Hallucinations - an industry term used to describe the situation where an AI platform generates responses that are inaccurate or don't make sense but are presented as factual - is an area where platforms and the public may not see the same thing.
- Only 5% of user interactions rated are seen as containing hallucinations. Most responses are rated as accurate (95%).
That said, hallucination rates more than double for “experimentation” and “creative” types of prompts: - Experimentation: to learn what the AI can do. E.g., tell me what my meal plan should be if I want to grow muscle.
- Creative: to create something new or unique. E.g., write me a song about fishing in the style of Michael Jackson.
- In comparing platforms:
- 17% of users flag GPT-4 responses as possible hallucinations around “creative” prompts.

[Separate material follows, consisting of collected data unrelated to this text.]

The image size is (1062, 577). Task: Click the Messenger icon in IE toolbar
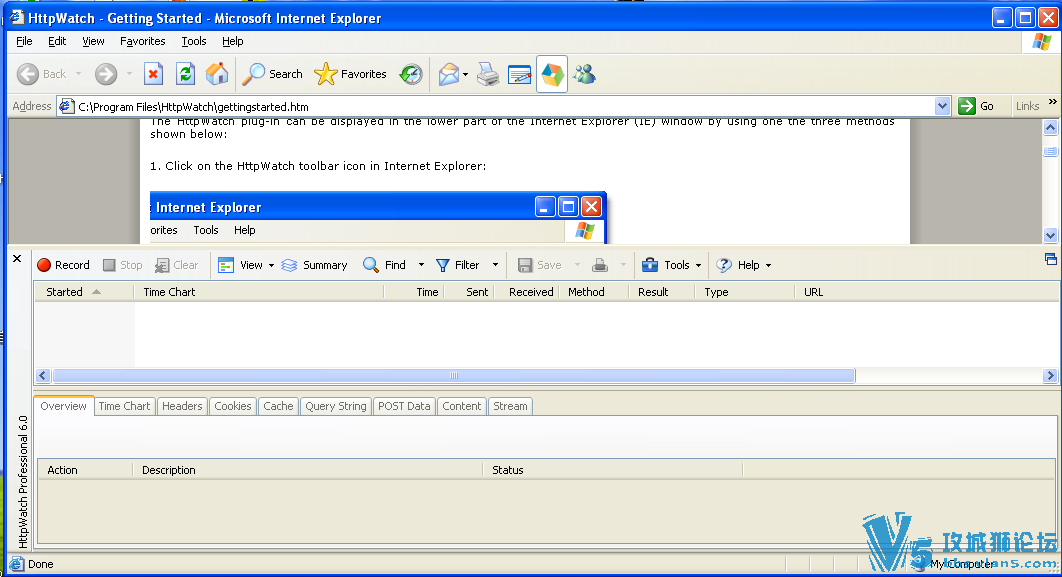(x=585, y=74)
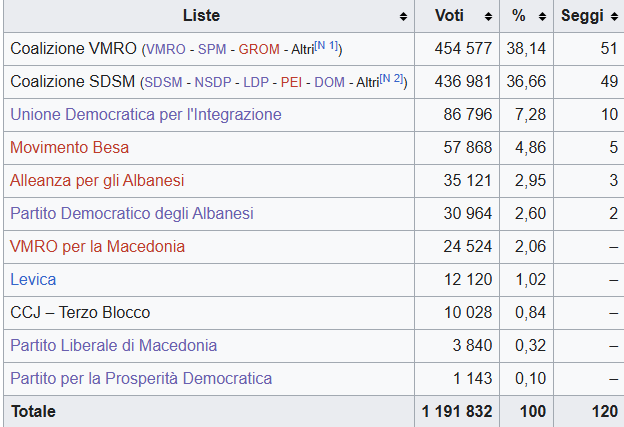Follow Partito per la Prosperità Democratica link
Image resolution: width=624 pixels, height=427 pixels.
click(141, 379)
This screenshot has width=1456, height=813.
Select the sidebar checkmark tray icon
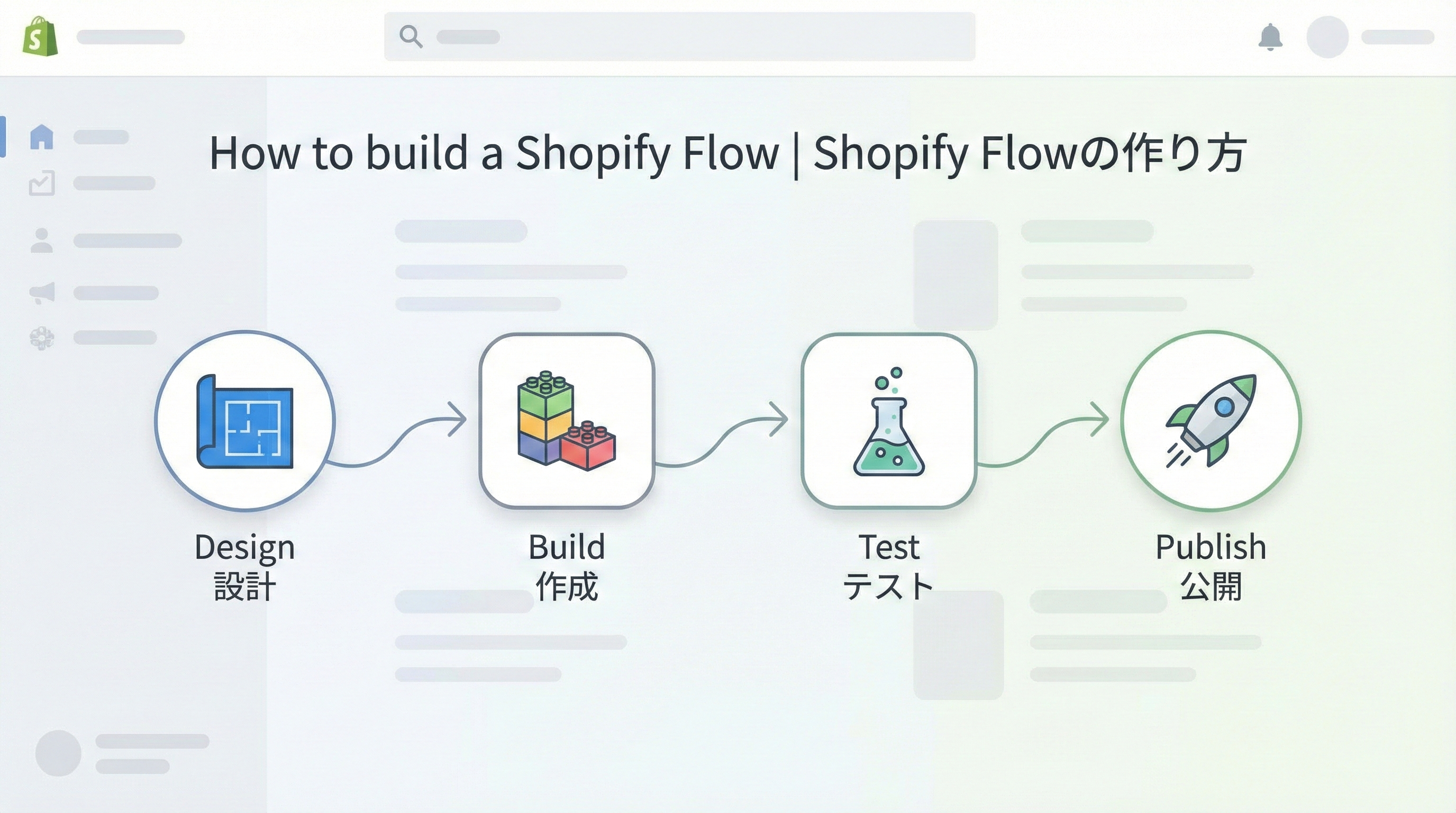click(x=42, y=183)
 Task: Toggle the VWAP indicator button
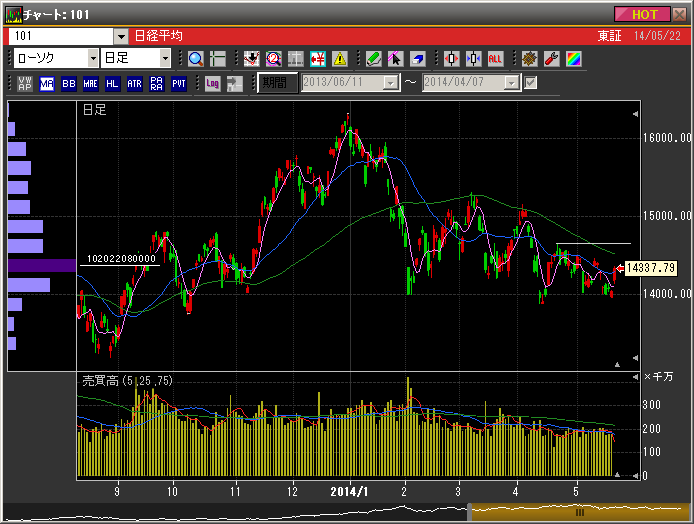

- Bard has the fewest reports of hallucinations in creative.
Implication
The gap around a platform’s ability to manage hallucinations will likely gain more attention in three areas:
1) The consumer knows the topic intimately (a plumber would more likely see a hallucination in a response about plumbing vs. aerospace).
2) In topics where higher accuracy is expected such as health, finance, and law.
3) Topics that are often targeted for misinformation campaigns and if any of that is creeping into the training data and responses.
Lastly, another factor impacting hallucination is the recency gap - or new news - as there are time-limits on training data (e.g., GPT-4 leverages training data prior to October 2021, so anything after that would not be included in their results at this time).